* [Aufgabe a]:
Beantworte anhand des folgenden Textes über die EU-Institutionen:
(i) Aus wie vielen Staaten besteht die Union laut dem Text?
(ii) Nach welcher Einrichtung möchte man zusätzlich zur Frage von lalala123 fragen?
(iii) Wem sind die Entscheidungsprozesse der gemeinsamen Institutionen im Prinzip nachgezeichnet?

* [Vorgegebener Text]:
-------------------------

Was ist der Unterschied zwischen dem Europäischen Rat und dem Ministerrat der Europäischen Union? Das möchte unter anderem Poster lalala123 wissen, und man ist geneigt, dem gleich eine weitere Frage hinzuzufügen: Und wie ist das dann mit dem Europarat?

Das Beispiel zeigt, was eines der größten Handicaps der Politik in Europa wie der Konstruktion der EU ist und was viele Bürger vermutlich immer wieder abschreckt. Eine Union aus 28 Staaten als "work in progress" ist sehr komplex. Die EU-Verträge sind aufgrund des jahrzehntelangen Weiterbastelns kompliziert, für den Nichtspezialisten oft kaum noch zu verstehen.

Entscheidungsprozesse

Das gilt insbesondere für das Funktionieren der gemeinsamen Institutionen, für die Entscheidungsprozesse. Sie sind im Prinzip den parlamentarischen Demokratien in den Nationalstaaten nachgezeichnet. Aber es gibt doch wesentliche Unterschiede und Schwächen, weil die EU eben kein Staat, kein Bundesstaat, keine Vereinigten Staaten von Amerika sind, sondern eine Vertragsgemeinschaft, in der die Länder nur Teile ihrer Souveränität abgegeben haben, selber das Heft gegenüber der EU-Kommission in der Hand halten wollen.

-------------------------

* [Dateneinträge]:

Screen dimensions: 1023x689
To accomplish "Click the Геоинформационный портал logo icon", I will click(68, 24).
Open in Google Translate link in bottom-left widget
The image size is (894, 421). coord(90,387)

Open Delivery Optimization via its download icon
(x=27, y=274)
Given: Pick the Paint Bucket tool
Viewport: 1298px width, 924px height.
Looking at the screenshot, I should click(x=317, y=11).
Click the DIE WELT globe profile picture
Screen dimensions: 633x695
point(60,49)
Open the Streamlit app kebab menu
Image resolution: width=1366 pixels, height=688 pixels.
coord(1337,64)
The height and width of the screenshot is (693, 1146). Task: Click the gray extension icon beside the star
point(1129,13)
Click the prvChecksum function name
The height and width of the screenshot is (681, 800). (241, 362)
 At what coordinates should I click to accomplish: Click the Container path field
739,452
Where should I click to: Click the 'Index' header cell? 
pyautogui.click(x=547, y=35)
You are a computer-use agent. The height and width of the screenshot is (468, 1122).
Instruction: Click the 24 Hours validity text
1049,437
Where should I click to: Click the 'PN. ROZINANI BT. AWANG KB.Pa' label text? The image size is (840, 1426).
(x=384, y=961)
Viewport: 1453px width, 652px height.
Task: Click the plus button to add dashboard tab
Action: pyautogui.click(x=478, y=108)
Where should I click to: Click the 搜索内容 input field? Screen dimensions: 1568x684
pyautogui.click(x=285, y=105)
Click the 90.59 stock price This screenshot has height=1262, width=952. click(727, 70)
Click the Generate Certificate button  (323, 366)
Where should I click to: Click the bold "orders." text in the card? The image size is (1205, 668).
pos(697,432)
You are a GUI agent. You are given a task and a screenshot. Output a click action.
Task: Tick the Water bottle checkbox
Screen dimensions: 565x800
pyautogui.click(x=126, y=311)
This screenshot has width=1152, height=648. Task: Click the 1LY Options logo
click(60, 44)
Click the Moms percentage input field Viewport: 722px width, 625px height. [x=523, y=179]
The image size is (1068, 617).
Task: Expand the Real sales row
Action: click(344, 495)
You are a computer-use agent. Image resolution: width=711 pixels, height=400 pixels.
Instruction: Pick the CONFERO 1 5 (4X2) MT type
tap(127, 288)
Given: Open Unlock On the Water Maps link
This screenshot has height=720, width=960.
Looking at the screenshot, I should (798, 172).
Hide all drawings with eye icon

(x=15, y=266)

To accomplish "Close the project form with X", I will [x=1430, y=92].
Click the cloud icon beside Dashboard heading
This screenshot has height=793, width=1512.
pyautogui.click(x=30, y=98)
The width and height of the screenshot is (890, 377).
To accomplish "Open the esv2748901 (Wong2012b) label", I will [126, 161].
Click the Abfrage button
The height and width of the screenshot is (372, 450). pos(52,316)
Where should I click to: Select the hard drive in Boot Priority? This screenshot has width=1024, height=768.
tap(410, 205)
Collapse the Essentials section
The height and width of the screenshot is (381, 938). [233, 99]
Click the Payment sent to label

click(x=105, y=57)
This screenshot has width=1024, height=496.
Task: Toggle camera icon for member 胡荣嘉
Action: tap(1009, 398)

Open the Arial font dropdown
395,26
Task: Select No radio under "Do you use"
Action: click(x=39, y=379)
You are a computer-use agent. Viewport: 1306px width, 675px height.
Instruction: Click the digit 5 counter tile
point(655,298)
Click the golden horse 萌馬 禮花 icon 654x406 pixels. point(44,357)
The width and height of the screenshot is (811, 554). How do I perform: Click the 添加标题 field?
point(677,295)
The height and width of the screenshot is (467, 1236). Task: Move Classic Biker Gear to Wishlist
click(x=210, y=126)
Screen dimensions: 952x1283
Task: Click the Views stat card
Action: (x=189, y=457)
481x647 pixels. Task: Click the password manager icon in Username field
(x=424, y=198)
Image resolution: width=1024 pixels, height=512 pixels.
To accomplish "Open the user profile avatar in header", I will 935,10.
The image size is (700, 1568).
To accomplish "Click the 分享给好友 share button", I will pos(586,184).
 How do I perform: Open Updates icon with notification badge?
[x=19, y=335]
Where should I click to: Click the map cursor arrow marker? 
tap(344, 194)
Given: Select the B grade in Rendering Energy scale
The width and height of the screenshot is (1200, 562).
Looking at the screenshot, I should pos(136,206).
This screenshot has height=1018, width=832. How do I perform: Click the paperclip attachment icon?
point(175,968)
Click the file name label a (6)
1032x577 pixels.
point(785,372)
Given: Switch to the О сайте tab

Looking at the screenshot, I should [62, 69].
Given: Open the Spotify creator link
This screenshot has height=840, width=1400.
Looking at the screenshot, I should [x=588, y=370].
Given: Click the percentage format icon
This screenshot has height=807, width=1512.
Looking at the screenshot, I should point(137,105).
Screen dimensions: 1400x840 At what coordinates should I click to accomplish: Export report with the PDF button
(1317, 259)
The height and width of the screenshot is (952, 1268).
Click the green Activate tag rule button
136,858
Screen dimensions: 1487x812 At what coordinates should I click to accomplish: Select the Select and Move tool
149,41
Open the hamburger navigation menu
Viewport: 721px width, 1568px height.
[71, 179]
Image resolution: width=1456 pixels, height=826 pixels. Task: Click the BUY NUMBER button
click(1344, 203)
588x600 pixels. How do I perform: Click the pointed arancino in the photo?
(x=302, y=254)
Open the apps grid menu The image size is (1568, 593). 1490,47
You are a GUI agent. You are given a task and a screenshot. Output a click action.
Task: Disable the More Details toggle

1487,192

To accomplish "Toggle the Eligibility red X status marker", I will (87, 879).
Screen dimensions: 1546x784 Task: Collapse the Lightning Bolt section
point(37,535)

-------------------------

* [Aufgabe b]: Stelle die Einträge ab der Zeile mit „Given: Switch to the О сайте tab“ bis einschließlich des letzten Eintrags als Markdown-Tabelle mit den Spalten „Nr.“ und „Zeile“ dar. Leerzeilen entfallen.

* [Antwort a]:
(i) Aus 28 Staaten.
(ii) Nach dem Europarat.
(iii) Den parlamentarischen Demokratien in den Nationalstaaten.

* [Antwort b]:
| Nr. | Zeile |
|---|---|
| 1 | Given: Switch to the О сайте tab |
| 2 | Looking at the screenshot, I should [62, 69]. |
| 3 | Given: Open the Spotify creator link |
| 4 | This screenshot has height=840, width=1400. |
| 5 | Looking at the screenshot, I should [x=588, y=370]. |
| 6 | Given: Click the percentage format icon |
| 7 | This screenshot has height=807, width=1512. |
| 8 | Looking at the screenshot, I should point(137,105). |
| 9 | Screen dimensions: 1400x840 At what coordinates should I click to accomplish: Export report with the PDF button |
| 10 | (1317, 259) |
| 11 | The height and width of the screenshot is (952, 1268). |
| 12 | Click the green Activate tag rule button |
| 13 | 136,858 |
| 14 | Screen dimensions: 1487x812 At what coordinates should I click to accomplish: Select the Select and Move tool |
| 15 | 149,41 |
| 16 | Open the hamburger navigation menu |
| 17 | Viewport: 721px width, 1568px height. |
| 18 | [71, 179] |
| 19 | Image resolution: width=1456 pixels, height=826 pixels. Task: Click the BUY NUMBER button |
| 20 | click(1344, 203) |
| 21 | 588x600 pixels. How do I perform: Click the pointed arancino in the photo? |
| 22 | (x=302, y=254) |
| 23 | Open the apps grid menu The image size is (1568, 593). 1490,47 |
| 24 | You are a GUI agent. You are given a task and a screenshot. Output a click action. |
| 25 | Task: Disable the More Details toggle |
| 26 | 1487,192 |
| 27 | To accomplish "Toggle the Eligibility red X status marker", I will (87, 879). |
| 28 | Screen dimensions: 1546x784 Task: Collapse the Lightning Bolt section |
| 29 | point(37,535) |